In this study, the analysis of phase-plane trajectories of the observed system versus the prediction was carried out across different brain regions in order to gain a better understanding of the mechanisms underlying seizure initiation and propagation within the proposed approach (cf. FIG. 4). For different brain node types (e.g., EZ, PZ, and HZ), the dynamics of seizure initiation and recruitment in the phase-plane was captured well by the prediction. From inference perspective, a good correspondence was observed to the phase portraits of the observed system including equilibria (the intersection of the nullclines), the stability or instability of the equilibria, and the flow of trajectories. These results validate our Bayesian inversion procedure in order to understand the spatiotemporal evolution of seizure activity, paving the way for further studies on possible seizure prevention approaches.

Both NUTS and ADVI schemes were used to infer the spatial map of epileptogenicity in a personalized whole-brain model of epilepsy spread. The results from both inference schemes led to similar estimation of spatial map of epileptogenicity across brain regions, except that the ADVI slightly underestimate the variances compared to the estimations by NUTS algorithm (cf. FIG. 5). The similarity between the inversions using the two schemes indicates that the variational approximation offer an appropriate alternative to NUTS sampling in BVEP model inversion. Our results demonstrated that there is a clear reduction in computational cost in performing the inference by ADVI compared to NUTS (4-5 times faster for the used algorithm configurations), which may be important when applying BVEP approach to large data sets of patient cohort. While it is generally known that ADVI is more computationally appealing than NUTS, however, it can be challenging to discover algorithmic problems with this approximation. The convergence of ADVI can be assessed by monitoring the running average of ELBO changes, whereas NUTS is furnished with several general and specific diagnostics to assess whether the Markov chain has converged. In addition, ADVI may get stuck in local minima during gradient descent optimization and its mean-field variant is unable to cover all the modes of the multi-modal posterior densities.

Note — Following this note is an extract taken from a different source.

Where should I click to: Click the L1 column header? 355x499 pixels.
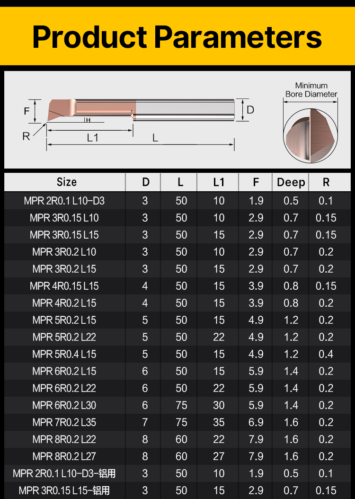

Lastly, the efficiency of transformed non-centered parameterization was investigated. In agreement with previous studies showing that NUTS is sensitive to the parameterization, our results indicated that the non-centered form of parameterization to invert the nonlinear state-space equations yields an efficient parameter-space exploration, whereas the centered form of sampling demonstrates an inefficient exploration due to the high collinearity between model parameters (see FIGS. 6A and D versus FIGS. 6B and E). In addition, based on the convergence diagnostics such as R̂, we demonstrated that the samples generated by NUTS converged faster in the non-centered parameterization compared to the centered form of parameterization.

A novel approach to build personalized in-silico brain network models based on Bayesian inference within PPL tools such as Stan and PyMC3. Although several PPL libraries have been developed for Bayesian inference, only a few of them are built around efficient sampling algorithms such as NUTS that avoids the random walk behavior and sensitivity to correlated parameters. Both Stan and PyMC3 provide NUTS and ADVI with automatic differentiation to efficiently compute gradients without requiring user intervention. Stan is a generic and flexible software package that has interfaces for common data science languages, also providing extensive diagnostics for MCMC convergence. PyMC3 provides several MCMC algorithms by model specification directly in native Python code. Our implementation in both Stan and PyMC3 result in similar estimation of spatial map of epileptogenicity across brain regions indicating that BVEP is a platform-independent approach. However, a larger number of warm-up iterations were required in PyMC3 to arrive at the same posterior convergence achieved by our implementation in Stan. This is due to the differences in implementation of NUTS in Stan and PyMC3. Comparison of the implementations in Stan, PyMC3 and other alternative PPL packages is beyond the scope of this note.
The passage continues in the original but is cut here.